Infine ci sono le responsabilità degli scienziati stessi, che spesso hanno un’idea elitaria della scienza e non vogliono comunicarla. A volte per paura di essere fraintesi o banalizzati, ma a volte perché vogliono mantenere un potere, restando ancorati a linguaggi e modalità espressive da “addetti ai lavori”. Lo stesso verbo “divulgare” (= diffondere al volgo) è figlio di questa concezione snob. Ed è un vero peccato, oltre che un danno: la scienza è un mondo affascinante ( lo si capisce quando ci si imbatte in un documentario o in un articolo ben fatto), e probabilmente è l’unica via d’uscita dalla crisi che in tanti campi ci attanaglia.
Insomma, in Italia la scienza fa paura, ma fa paura perché la si conosce poco e male. Ma se gli editori puntassero più sulla scienza che sul gossip o sul sensazionalismo, credo che il pubblico lo apprezzerebbe. C’è fame di sapere.
C’è nell’ambito della cultura letteraria una realtà giornalistica equivalente a quello che è Focus per la scienza?
Può anche darsi che ci sia, ma non lo so: il mio lavoro mi spinge in campi diversi dalla letteratura. Mi limito a leggere i libri che di volta in volta mi affascinano, che siano saggi o romanzi. E, come tutti, apprendo della loro esistenza dai giornali, dai siti internet, dalle segnalazioni degli amici…
Che suggerimenti darebbe a chi parla di libri sui giornali per rendere l’argomento più pop?
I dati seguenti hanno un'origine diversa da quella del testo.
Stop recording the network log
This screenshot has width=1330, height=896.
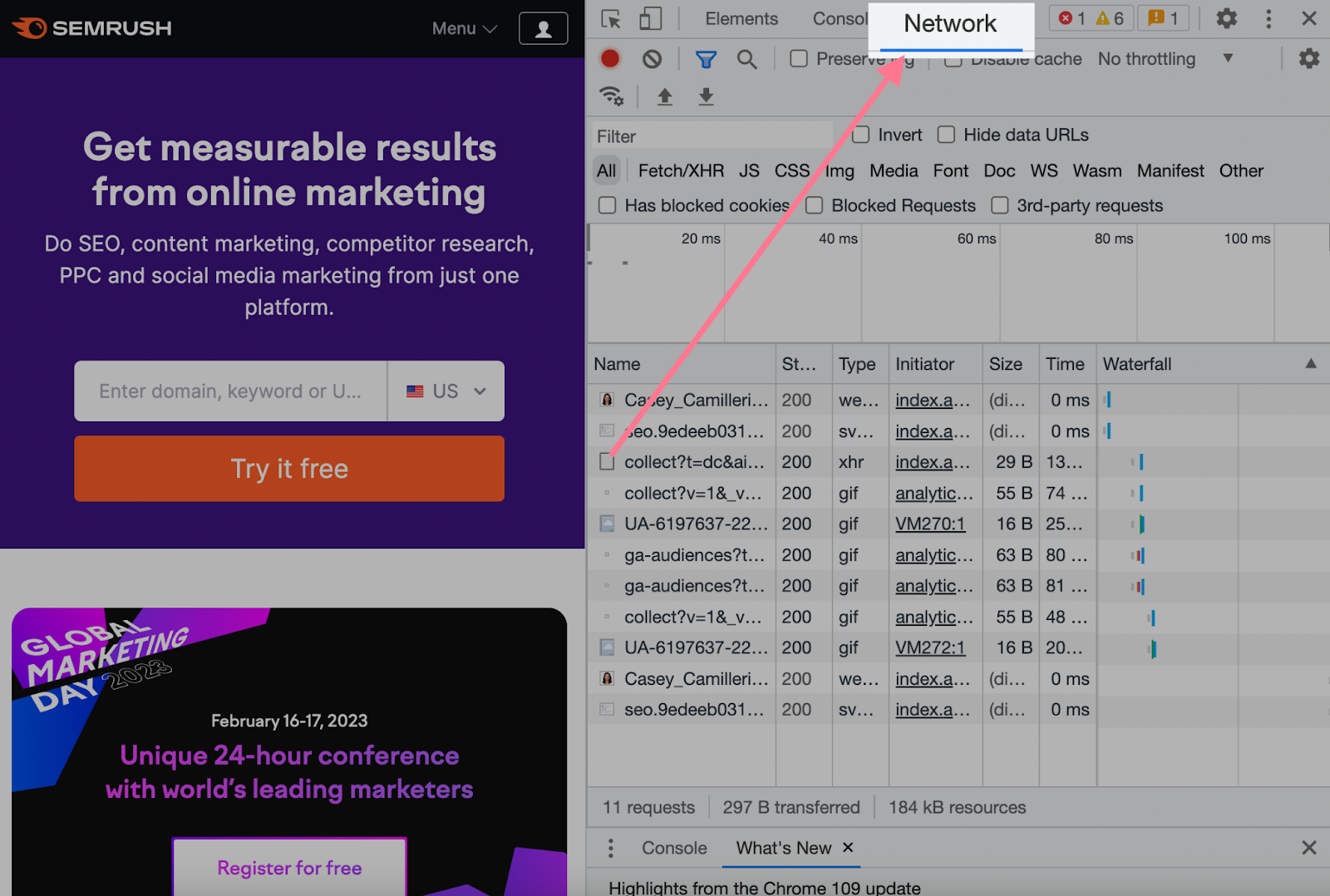point(610,58)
Non c’è una ricetta universale. Dipende dai libri. Spesso i saggi offrono spunti meravigliosi: a volte può funzionare estrapolarne un singolo dettaglio, a volte mettere insieme una carrellata di curiosità. E’ più facile dire cosa non fare: strizzare l’occhio alla ristretta cerchia degli addetti ai lavori, parlarsi addosso per dare sfoggio di erudizione. Credo che lo spirito giusto sia lo stesso che si avrebbe con un figlio: cercare di coinvolgerlo emotivamente, con la passione, la curiosità, il gioco. E con la chiarezza.
Ci può dire un libro che consiglierebbe a tutti di leggere?
Qualunque libro sia stato scritto con serietà giocosa, con passione rigorosa, con profondità trasversale.